By Alexandra Sifferlin
April 29, 2016

Funding to fight the ongoing Zika virus outbreak remains tied up in bureaucracy as the U.S. Senate adjourned for a week-long recess after hearing arguments over the best way to fund the fight against the virus.

“We shouldn’t be taking 10 days off as a dangerous virus threatens this nation,” Senate Minority Leader Harry Reid said, the Atlantic reports. “And it is threatening us.”

The White House asked Congress for $1.9 billion in Zika emergency funding in February. Some funds that were allocated to the Ebola response have been repurposed to help with Zika, but health officials argue more is needed. As the Atlantic reports, Republicans have requested answers on how much funding is needed for fiscal year 2017 and how much is needed before the end of fiscal year 2016, as well as what the funds will be going towards.

READ MORE: What Every Woman Needs to Know About Zika

Former presidential candidate and Florida senator Marco Rubio, whose state is at a higher risk for Zika cases, called for quicker movement on the decision. “My advice to my colleagues is, we’re going to deal with this, and I hope we deal with it at the front end,” Rubio said on Thursday. “Because not only is it better for our people, it’s better for you. You’re going to have to explain to people why it is that we sat around for weeks and did nothing on something of this magnitude.”

There have been other deals suggested, like passing a lower amount of emergency funding, but the Senate recessed without agreeing on any amount.

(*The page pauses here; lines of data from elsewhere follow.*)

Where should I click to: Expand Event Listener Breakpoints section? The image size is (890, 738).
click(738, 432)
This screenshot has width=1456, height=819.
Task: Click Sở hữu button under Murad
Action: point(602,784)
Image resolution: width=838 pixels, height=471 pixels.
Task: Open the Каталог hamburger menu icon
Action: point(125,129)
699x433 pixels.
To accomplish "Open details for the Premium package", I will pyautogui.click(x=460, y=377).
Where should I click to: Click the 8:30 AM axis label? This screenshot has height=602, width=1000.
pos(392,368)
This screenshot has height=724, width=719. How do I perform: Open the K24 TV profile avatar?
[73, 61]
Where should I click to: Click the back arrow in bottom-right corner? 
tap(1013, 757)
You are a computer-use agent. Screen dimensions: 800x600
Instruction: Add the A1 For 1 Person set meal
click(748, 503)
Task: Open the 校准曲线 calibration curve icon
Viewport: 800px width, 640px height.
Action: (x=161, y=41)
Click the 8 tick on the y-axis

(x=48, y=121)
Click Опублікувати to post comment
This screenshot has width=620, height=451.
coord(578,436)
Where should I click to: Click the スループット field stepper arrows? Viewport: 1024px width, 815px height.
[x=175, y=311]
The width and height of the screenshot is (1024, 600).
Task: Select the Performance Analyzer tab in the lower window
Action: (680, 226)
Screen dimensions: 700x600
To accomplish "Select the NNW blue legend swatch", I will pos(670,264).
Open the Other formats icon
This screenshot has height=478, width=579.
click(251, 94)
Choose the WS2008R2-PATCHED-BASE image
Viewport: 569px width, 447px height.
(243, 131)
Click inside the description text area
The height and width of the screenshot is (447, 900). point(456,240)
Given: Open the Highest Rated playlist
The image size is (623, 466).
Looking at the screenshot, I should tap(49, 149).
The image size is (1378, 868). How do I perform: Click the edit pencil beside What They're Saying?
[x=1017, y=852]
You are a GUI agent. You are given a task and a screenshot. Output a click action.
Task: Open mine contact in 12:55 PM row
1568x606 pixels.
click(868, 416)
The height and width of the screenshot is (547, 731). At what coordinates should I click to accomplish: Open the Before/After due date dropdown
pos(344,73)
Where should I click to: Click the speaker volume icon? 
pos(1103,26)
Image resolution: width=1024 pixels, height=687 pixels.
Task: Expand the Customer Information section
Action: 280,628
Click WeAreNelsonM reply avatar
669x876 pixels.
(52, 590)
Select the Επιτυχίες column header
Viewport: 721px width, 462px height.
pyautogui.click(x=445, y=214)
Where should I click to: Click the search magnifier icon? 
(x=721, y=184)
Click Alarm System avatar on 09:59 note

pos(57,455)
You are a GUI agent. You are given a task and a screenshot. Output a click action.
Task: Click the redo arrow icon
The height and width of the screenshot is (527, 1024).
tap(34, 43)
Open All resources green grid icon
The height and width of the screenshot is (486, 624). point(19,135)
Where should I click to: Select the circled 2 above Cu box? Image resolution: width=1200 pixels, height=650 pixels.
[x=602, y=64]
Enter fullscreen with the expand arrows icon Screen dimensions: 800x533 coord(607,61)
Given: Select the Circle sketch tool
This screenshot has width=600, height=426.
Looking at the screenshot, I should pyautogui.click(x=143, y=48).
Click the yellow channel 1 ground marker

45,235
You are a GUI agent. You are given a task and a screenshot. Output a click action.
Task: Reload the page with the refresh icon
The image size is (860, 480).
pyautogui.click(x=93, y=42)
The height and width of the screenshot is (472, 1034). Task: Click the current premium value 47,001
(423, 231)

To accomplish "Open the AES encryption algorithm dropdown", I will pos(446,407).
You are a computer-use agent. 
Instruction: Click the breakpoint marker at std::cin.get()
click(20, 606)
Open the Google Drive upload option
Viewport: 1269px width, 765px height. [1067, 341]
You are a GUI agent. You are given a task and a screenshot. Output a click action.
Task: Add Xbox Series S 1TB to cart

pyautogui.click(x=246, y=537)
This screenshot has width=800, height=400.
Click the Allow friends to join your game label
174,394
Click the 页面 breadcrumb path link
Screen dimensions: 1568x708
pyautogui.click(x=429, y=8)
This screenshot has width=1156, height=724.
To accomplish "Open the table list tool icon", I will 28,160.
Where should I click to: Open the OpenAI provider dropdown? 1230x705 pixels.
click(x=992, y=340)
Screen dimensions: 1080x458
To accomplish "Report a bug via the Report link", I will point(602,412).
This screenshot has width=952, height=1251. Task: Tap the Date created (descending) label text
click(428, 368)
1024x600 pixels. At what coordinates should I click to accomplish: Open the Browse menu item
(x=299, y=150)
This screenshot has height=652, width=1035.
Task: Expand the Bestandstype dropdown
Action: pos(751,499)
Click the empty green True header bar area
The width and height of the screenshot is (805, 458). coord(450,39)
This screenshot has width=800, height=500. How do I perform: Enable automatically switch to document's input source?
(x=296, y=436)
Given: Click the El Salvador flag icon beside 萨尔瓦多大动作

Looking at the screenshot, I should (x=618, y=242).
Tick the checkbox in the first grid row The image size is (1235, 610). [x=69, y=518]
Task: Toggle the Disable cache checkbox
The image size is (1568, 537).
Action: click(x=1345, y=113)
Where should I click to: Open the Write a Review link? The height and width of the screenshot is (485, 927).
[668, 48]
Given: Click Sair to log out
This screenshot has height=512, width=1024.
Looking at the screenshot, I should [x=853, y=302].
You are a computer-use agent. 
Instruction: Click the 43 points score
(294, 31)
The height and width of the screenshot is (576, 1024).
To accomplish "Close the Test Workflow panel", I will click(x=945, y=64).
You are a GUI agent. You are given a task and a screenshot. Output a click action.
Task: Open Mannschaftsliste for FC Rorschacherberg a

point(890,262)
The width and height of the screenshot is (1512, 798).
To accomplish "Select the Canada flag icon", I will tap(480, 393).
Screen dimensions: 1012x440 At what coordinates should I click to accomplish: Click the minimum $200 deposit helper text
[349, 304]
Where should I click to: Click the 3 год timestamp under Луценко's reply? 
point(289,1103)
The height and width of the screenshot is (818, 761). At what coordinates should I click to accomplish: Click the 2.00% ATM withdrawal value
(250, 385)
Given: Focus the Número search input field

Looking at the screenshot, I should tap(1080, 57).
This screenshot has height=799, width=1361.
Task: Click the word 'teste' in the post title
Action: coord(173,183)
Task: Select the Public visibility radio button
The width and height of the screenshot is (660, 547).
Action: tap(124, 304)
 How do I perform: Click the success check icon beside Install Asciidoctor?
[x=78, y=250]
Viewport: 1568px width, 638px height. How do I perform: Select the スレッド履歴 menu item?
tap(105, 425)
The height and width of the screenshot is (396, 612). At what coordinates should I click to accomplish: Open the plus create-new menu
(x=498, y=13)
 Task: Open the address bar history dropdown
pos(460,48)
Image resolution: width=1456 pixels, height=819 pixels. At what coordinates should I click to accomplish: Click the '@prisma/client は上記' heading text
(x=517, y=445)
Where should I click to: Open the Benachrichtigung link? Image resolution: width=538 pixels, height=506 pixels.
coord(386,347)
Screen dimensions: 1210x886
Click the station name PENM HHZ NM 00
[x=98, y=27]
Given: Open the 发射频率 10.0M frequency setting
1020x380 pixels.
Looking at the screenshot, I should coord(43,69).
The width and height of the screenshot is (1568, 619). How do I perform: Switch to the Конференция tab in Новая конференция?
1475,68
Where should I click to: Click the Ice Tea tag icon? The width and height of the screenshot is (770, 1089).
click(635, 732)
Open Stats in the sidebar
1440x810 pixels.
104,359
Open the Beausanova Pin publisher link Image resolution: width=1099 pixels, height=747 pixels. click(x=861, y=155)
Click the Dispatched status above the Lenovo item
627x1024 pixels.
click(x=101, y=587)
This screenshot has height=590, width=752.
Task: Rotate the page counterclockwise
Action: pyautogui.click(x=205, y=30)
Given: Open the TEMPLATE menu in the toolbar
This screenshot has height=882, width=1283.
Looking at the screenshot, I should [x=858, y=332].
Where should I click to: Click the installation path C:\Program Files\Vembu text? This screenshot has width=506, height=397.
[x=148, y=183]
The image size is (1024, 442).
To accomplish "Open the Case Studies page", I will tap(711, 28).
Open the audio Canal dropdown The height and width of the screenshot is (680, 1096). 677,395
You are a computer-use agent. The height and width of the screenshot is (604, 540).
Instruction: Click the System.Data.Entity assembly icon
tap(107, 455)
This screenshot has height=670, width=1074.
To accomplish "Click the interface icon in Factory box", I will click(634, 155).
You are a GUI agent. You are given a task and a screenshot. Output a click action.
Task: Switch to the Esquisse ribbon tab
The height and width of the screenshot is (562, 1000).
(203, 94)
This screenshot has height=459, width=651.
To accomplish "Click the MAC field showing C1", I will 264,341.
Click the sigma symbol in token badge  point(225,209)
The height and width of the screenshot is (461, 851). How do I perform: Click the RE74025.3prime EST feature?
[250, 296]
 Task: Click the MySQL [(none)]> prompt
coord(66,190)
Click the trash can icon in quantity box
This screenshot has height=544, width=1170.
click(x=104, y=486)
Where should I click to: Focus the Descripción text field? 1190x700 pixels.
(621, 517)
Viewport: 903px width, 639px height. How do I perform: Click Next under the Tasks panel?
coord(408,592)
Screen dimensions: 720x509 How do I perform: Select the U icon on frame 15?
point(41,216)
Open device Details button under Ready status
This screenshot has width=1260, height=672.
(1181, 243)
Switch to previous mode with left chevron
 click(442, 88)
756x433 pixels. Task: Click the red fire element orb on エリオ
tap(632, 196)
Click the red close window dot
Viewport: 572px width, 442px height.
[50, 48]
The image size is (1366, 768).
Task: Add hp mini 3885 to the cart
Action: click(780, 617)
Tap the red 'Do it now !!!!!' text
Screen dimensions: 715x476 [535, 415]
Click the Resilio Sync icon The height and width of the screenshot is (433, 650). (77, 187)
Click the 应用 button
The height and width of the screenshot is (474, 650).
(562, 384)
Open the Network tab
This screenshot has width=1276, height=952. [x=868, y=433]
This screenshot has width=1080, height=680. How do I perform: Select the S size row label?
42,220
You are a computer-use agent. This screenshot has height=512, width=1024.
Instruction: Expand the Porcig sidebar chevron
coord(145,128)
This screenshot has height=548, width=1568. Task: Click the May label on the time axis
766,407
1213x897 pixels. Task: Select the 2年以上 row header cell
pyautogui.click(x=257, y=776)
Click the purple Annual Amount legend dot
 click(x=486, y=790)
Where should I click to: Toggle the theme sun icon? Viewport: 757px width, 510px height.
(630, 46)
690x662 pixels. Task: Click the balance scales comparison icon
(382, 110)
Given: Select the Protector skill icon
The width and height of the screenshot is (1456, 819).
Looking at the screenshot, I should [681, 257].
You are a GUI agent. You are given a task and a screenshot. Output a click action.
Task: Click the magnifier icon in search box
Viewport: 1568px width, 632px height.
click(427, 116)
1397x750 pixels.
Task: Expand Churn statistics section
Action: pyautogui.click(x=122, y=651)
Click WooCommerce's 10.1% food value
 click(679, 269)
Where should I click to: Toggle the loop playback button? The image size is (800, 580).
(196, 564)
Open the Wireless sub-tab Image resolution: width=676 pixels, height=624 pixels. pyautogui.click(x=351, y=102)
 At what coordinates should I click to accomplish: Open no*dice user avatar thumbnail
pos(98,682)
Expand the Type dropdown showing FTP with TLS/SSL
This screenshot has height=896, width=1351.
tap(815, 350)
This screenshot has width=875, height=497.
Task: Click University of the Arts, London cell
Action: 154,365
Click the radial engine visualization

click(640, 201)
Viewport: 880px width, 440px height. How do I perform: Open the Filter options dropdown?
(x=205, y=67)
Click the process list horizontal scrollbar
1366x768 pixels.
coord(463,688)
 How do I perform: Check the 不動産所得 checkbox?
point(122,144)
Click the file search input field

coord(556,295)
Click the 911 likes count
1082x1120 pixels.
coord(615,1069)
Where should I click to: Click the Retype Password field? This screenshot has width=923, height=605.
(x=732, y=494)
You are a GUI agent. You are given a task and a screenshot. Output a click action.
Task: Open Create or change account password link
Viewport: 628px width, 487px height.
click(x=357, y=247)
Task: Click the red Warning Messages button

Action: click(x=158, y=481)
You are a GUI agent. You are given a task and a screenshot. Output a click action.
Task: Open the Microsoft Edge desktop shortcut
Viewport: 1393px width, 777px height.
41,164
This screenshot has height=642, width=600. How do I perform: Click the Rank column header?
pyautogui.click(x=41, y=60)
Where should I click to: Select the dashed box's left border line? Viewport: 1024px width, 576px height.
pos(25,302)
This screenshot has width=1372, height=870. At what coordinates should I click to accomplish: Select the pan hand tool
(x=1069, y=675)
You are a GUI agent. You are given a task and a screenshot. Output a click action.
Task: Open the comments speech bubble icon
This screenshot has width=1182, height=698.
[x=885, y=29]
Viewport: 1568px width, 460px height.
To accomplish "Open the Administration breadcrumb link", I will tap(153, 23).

“I’ve been saying it publicly for a very long period of time, the President asked for $1.9 billion because we needed it,” Dr. Anthony Fauci, director of the National Institute of Allergy and Infectious Diseases at the National Institutes of Health told TIME on Friday. “We are not going to be able to do what we need to do without the supplemental [funding]. So it’s really very critical. I think everybody agrees that we need it. The argument is under what mechanism are we going to get it and when are we going to get it. But we certainly need it as quickly as possible.”